WHAT IS NEEDED >> Among the entries below, find the lines with the word "computer" and copy them.

——————

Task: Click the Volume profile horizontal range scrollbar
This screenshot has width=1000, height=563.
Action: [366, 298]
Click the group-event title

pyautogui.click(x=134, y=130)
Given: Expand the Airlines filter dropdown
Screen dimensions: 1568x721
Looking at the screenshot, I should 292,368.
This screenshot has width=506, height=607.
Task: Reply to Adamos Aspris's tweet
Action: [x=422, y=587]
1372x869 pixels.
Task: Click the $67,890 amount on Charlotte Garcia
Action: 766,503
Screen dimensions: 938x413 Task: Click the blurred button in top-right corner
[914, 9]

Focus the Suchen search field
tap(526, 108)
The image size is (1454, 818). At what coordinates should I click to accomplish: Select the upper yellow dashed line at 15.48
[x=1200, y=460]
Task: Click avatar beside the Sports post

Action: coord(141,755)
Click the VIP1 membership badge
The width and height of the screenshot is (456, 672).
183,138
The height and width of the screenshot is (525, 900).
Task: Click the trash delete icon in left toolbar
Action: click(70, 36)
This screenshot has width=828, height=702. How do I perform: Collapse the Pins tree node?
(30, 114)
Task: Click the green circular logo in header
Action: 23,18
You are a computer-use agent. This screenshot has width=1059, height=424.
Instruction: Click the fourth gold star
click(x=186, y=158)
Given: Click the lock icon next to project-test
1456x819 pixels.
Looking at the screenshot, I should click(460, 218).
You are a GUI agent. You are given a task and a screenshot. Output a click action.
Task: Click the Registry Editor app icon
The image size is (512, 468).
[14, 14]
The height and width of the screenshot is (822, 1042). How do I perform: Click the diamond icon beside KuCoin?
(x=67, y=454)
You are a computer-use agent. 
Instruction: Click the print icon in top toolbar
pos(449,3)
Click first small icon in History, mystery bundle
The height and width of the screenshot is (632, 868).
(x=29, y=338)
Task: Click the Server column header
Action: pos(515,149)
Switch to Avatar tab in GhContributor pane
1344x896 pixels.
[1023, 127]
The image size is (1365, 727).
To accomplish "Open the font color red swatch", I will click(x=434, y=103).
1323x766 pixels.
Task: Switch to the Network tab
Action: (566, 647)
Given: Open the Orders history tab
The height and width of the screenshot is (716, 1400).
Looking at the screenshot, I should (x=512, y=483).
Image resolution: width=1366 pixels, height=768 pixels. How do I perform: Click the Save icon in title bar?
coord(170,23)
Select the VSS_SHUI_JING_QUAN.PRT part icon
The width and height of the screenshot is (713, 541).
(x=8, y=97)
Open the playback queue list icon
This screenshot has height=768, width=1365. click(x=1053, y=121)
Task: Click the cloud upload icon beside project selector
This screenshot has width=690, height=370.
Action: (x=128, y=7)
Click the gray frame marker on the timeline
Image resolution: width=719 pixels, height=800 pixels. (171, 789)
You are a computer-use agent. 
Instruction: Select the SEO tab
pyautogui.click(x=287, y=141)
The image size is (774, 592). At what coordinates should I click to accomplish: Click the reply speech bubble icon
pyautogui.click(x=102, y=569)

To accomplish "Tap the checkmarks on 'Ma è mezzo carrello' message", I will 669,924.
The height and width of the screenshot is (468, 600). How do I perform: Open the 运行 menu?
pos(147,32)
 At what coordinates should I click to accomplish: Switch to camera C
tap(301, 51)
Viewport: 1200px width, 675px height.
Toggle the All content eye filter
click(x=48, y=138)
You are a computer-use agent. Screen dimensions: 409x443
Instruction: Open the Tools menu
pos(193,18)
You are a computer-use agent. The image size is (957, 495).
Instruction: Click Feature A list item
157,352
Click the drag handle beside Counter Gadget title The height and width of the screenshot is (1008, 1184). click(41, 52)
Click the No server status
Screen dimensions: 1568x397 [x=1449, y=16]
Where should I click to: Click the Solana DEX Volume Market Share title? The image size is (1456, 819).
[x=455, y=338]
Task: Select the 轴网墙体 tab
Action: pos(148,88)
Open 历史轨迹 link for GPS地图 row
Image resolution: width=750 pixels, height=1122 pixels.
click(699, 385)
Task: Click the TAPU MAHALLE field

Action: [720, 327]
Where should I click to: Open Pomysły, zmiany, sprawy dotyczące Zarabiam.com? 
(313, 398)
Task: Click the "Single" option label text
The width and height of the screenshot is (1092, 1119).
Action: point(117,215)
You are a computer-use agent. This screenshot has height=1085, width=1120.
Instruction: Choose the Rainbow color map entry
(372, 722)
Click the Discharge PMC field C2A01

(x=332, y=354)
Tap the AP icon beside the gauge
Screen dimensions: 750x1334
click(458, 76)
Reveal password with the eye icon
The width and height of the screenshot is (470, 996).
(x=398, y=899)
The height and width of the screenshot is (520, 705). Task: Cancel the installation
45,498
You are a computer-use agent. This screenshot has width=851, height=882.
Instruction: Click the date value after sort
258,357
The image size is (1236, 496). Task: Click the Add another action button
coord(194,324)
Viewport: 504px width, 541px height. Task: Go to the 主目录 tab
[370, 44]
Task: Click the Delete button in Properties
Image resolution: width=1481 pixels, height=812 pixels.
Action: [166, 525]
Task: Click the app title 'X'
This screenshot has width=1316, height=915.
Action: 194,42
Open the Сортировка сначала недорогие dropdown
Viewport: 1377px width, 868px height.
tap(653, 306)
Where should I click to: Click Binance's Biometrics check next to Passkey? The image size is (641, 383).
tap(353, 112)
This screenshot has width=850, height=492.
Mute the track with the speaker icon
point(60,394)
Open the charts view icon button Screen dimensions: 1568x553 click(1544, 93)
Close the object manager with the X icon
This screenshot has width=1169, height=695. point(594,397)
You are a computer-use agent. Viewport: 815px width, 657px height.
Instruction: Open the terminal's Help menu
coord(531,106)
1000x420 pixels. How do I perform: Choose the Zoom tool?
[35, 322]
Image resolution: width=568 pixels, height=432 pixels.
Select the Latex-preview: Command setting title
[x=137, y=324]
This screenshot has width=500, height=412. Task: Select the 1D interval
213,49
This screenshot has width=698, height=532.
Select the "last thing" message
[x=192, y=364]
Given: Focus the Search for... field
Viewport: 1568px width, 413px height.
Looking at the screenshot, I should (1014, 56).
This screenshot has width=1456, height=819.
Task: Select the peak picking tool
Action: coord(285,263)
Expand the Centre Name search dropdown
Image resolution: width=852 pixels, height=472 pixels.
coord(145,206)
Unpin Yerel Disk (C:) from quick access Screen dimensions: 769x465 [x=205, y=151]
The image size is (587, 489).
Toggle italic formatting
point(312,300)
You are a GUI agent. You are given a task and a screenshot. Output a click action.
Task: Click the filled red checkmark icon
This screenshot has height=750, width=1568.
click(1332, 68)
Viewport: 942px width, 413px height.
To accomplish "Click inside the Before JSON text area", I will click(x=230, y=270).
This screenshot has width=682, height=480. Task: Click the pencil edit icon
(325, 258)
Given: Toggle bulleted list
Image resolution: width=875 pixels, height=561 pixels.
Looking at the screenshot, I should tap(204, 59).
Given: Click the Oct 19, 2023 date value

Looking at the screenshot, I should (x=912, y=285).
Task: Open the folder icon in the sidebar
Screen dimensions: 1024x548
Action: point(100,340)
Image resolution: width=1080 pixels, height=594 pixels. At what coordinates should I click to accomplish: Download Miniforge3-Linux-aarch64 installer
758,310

——————

THE ANSWER >>
You are a computer-use agent. This screenshot has width=1059, height=424.
You are a computer-use agent. 
You are a computer-use agent. 
You are a computer-use agent. Screen dimensions: 409x443
You are a computer-use agent. The image size is (957, 495).
You are a computer-use agent. This screenshot has height=1085, width=1120.
You are a computer-use agent. This screenshot has width=851, height=882.
You are a computer-use agent. Viewport: 815px width, 657px height.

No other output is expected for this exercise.